Money Laundering And Black Money
Money Laundering
Money laundering is the process of making large amounts of money generated by a criminal activity, such as drug trafficking or terrorist funding, appear to have come from a legitimate source. The money from the criminal activity is considered dirty, and the process “launders” it to make it look clean. Money laundering is itself a crime.
How it Works
The processes are extensive. Generally speaking, money is laundered whenever a person or business deals in any way with another person’s benefit from crime. That can occur in a countless number of diverse ways.
Traditionally money laundering has been described as a process which takes place in three distinct stages.
Placement, the stage at which criminally derived funds are introduced in the financial system.
Layering, the substantive stage of the process in which the property is ‘washed’ and its ownership and source is disguised.
Integration, the final stage at which the ‘laundered’ property is re-introduced into the legitimate economy.
This three staged definition of money laundering is highly simplistic. The reality is that the so called stages often overlap and in some cases, for example in cases of financial crimes, there is no requirement for the proceeds of crime to be ‘placed’.
Offence
Money laundering offences have similar characteristics globally. There are two key elements to a money laundering offence:
- The necessary act of laundering itself i.e. the provision of financial services; and
- A requisite degree of knowledge or suspicion (either subjective or objective) relating to the source of the funds or the conduct of a client.
The act of laundering is committed in circumstances where a person is engaged in an arrangement (i.e. by providing a service or product) and that arrangement involves the proceeds of crime. These arrangements include a wide variety of business relationships e.g. banking, fiduciary and investment management.

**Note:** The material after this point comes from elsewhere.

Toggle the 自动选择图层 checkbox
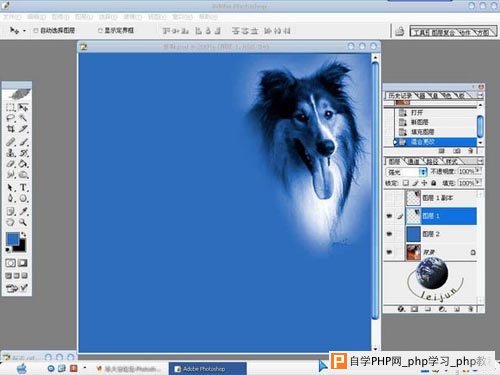The width and height of the screenshot is (500, 375). 36,31
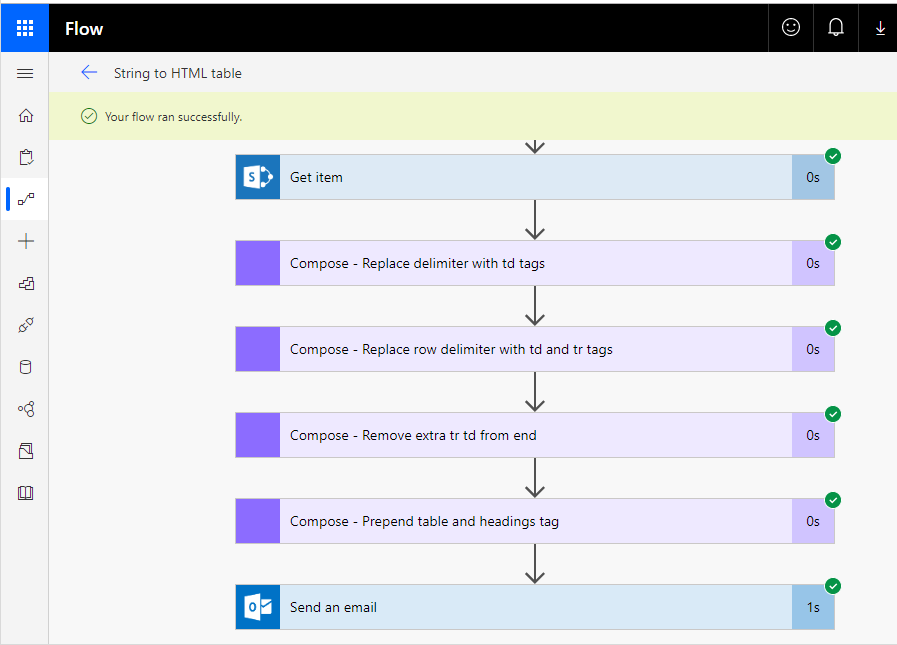Select the Home icon in the sidebar
Viewport: 897px width, 645px height.
pos(25,115)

The requisite degree of knowledge or suspicion will depend upon the specific offence but will usually be present where the person providing the arrangement, service or product knows, suspects or has reasonable grounds to suspect that the property involved in the arrangement represents the proceeds of crime. In some cases the offence may also be committed where a person knows or suspects that the person with whom he or she is dealing is engaged in or has benefited from criminal conduct.
Steps Of Government Taken To Curb Money Laundering
Legislators around the world have realized that concentrated efforts are required to deal with illegal funding and control money laundering.
India has different laws to tackle smuggling, narcotics, foreign trade violations, foreign exchange manipulations and also special legal provisions for preventive detention and forfeiture of property, which were enacted over a period of time to deal with such severe crimes. Some of these were considered to be strong measures, but may not now match the post-Sept.11 measures initiated in the US and the EU. In India, there were old age practices for prevention of Money laundering in the sense of seizure and repossession of proceeds of crime. The statutes predominant before the Prevention of Money Laundering Act, 2002 (Money Laundering Act of 2002) are:
- Criminal Law Amendment Ordinance (XXXVIII of 1944).
- The Smugglers and Foreign Exchange Manipulators (Forfeiture of Property) Act, 1976.
- Narcotic Drugs and Psychotropic Substances Act, 1985.
- Criminal Law Amendment Ordinance (XXXVIII of 1944): Under this law, police can get the proceeds of crime relating to bribe, breach of trust and cheating confiscated by an order of attachment and on completion of the criminal prosecution can get an order from court forfeiting the proceeds. This ordinance was modified in 1946 and responsibility of proof to the accused. In the event of crime under Prevention of Corruption Act, the implementation rests with the CBI. However this law covers proceeds of only certain crimes such corruption, breach of trust and cheating and not all the crimes under the Indian Penal Code.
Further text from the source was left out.